• _Task prompt_: Please write out only the lines from the one containing "Task: Tap the R3 Contrast header title" through the last line of the listing. Do not include pictures.

Top of Supplied data

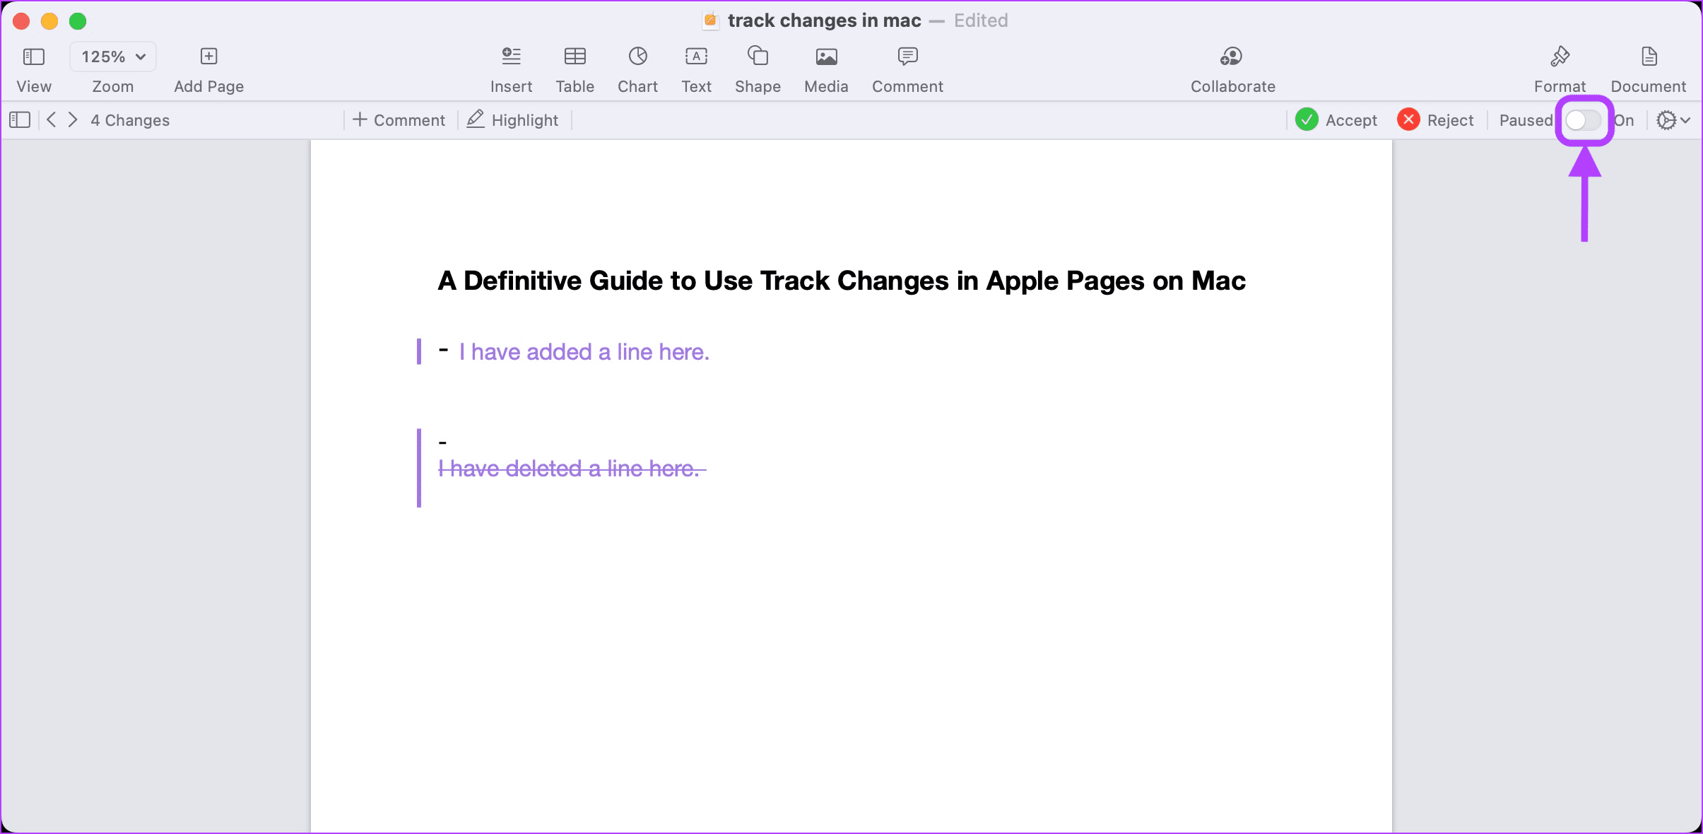
Task: Click the Add Page menu item
Action: (x=206, y=67)
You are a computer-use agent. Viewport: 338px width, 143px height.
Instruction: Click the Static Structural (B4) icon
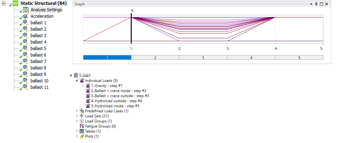click(x=15, y=3)
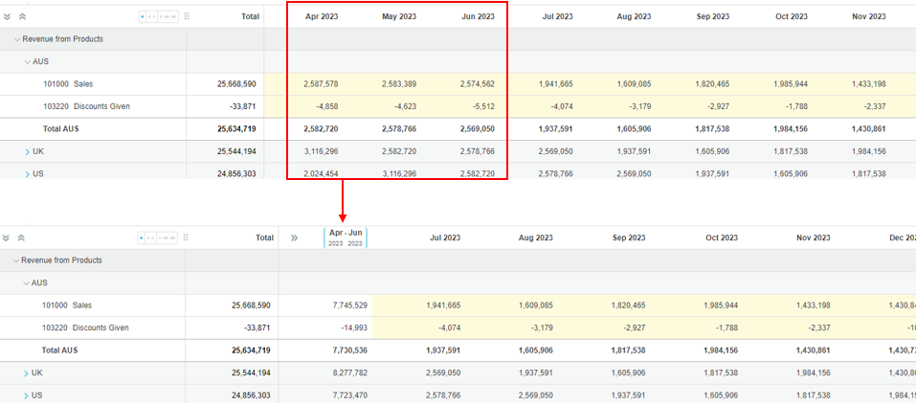Click column drag handle in top table header
This screenshot has width=916, height=406.
(x=187, y=16)
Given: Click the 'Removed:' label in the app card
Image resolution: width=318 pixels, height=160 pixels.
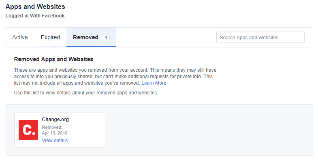Looking at the screenshot, I should pyautogui.click(x=52, y=127).
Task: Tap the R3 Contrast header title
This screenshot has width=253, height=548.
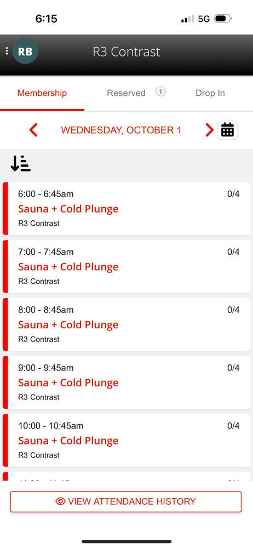Action: coord(126,52)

Bottom of Supplied data

• _Result of the exercise_:
Task: Tap the R3 Contrast header title
This screenshot has width=253, height=548.
Action: coord(126,52)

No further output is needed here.